◆ Stored data entries ◆
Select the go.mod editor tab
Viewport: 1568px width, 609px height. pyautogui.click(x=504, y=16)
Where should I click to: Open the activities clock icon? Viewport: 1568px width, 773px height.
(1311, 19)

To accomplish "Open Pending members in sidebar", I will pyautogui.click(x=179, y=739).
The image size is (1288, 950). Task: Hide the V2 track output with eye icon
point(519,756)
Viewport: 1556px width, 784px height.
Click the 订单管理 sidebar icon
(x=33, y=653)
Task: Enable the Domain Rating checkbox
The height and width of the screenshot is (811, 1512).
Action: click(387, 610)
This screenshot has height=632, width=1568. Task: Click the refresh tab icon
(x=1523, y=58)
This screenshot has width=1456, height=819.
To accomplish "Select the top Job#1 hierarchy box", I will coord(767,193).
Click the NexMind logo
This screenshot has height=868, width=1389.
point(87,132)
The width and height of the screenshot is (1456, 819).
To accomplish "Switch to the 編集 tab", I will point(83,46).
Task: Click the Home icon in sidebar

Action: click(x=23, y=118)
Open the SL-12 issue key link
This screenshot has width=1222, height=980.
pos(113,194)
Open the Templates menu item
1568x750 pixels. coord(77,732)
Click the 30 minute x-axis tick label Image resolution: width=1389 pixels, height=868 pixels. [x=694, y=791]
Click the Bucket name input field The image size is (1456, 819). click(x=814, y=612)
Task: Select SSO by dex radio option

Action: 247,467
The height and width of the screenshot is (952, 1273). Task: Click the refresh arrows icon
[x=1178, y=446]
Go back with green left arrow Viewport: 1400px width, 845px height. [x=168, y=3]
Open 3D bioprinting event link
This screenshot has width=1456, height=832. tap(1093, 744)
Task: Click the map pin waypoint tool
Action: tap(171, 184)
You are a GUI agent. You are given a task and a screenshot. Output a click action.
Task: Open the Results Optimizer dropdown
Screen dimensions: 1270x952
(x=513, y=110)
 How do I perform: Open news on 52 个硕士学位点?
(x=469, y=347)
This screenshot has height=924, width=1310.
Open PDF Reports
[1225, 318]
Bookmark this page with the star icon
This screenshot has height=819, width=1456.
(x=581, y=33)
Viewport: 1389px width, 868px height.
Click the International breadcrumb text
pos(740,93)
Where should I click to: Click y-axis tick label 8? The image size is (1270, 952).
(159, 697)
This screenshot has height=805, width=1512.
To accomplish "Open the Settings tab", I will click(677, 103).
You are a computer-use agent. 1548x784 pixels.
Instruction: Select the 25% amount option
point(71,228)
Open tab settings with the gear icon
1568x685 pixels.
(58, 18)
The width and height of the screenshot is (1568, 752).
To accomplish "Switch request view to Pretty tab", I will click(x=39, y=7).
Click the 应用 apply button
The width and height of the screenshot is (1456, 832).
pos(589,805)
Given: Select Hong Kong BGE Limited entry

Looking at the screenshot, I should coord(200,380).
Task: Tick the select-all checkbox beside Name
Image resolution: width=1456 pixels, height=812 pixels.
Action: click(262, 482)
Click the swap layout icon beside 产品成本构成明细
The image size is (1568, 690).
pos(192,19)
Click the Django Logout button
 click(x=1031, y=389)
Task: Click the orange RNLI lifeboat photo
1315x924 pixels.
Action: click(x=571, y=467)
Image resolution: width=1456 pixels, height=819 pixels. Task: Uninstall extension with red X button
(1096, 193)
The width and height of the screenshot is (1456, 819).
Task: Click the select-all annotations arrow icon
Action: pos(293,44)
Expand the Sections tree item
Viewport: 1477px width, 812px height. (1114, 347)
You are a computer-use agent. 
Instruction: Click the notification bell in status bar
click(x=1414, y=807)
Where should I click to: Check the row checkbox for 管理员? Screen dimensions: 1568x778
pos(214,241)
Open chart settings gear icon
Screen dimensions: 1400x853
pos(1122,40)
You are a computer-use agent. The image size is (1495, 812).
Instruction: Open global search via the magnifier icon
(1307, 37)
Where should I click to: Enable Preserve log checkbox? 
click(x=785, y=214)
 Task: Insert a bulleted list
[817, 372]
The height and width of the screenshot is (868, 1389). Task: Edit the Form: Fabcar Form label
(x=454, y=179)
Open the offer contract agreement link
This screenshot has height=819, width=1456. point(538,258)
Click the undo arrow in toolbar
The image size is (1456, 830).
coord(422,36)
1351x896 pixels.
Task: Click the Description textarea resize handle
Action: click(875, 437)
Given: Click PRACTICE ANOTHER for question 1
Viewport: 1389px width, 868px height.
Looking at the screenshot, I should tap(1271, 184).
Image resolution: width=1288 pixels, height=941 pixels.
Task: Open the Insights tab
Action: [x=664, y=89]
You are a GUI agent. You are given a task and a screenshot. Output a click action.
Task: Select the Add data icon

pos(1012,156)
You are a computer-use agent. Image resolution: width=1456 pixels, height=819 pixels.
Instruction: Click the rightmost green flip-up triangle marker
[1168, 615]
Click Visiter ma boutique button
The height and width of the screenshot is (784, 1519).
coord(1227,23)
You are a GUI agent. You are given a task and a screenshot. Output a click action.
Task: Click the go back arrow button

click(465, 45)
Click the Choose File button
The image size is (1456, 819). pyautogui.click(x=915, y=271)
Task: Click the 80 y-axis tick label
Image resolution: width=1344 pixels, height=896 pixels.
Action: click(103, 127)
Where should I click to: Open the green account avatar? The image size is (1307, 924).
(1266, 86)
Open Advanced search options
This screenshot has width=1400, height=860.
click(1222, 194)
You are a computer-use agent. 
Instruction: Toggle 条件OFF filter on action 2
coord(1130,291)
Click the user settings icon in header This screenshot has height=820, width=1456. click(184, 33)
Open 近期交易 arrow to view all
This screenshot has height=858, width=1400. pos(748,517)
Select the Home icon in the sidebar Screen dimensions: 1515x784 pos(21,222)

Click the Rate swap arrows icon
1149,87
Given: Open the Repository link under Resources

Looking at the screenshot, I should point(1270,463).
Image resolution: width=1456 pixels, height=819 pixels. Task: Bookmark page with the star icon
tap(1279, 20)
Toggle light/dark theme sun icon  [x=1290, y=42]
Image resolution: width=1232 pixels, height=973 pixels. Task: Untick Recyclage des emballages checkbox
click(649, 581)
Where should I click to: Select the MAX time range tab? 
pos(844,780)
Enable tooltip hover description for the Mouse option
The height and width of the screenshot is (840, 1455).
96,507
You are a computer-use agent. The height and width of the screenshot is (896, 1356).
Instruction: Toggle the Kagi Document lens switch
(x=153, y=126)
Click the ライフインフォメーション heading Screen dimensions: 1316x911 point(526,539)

◆ Problem to solve ◆
Within the data above, the lines from the one with "You are a computer-use agent. Image" to the one with "Toggle light/dark theme" must be repeated exactly; no other line belongs in the answer.

◆ Exercise solution ◆
You are a computer-use agent. Image resolution: width=1456 pixels, height=819 pixels.
Instruction: Click the rightmost green flip-up triangle marker
[1168, 615]
Click Visiter ma boutique button
The height and width of the screenshot is (784, 1519).
coord(1227,23)
You are a GUI agent. You are given a task and a screenshot. Output a click action.
Task: Click the go back arrow button

click(465, 45)
Click the Choose File button
The image size is (1456, 819). pyautogui.click(x=915, y=271)
Task: Click the 80 y-axis tick label
Image resolution: width=1344 pixels, height=896 pixels.
Action: click(103, 127)
Where should I click to: Open the green account avatar? The image size is (1307, 924).
(1266, 86)
Open Advanced search options
This screenshot has width=1400, height=860.
click(1222, 194)
You are a computer-use agent. 
Instruction: Toggle 条件OFF filter on action 2
coord(1130,291)
Click the user settings icon in header This screenshot has height=820, width=1456. click(184, 33)
Open 近期交易 arrow to view all
This screenshot has height=858, width=1400. pos(748,517)
Select the Home icon in the sidebar Screen dimensions: 1515x784 pos(21,222)

Click the Rate swap arrows icon
1149,87
Given: Open the Repository link under Resources

Looking at the screenshot, I should point(1270,463).
Image resolution: width=1456 pixels, height=819 pixels. Task: Bookmark page with the star icon
tap(1279, 20)
Toggle light/dark theme sun icon  [x=1290, y=42]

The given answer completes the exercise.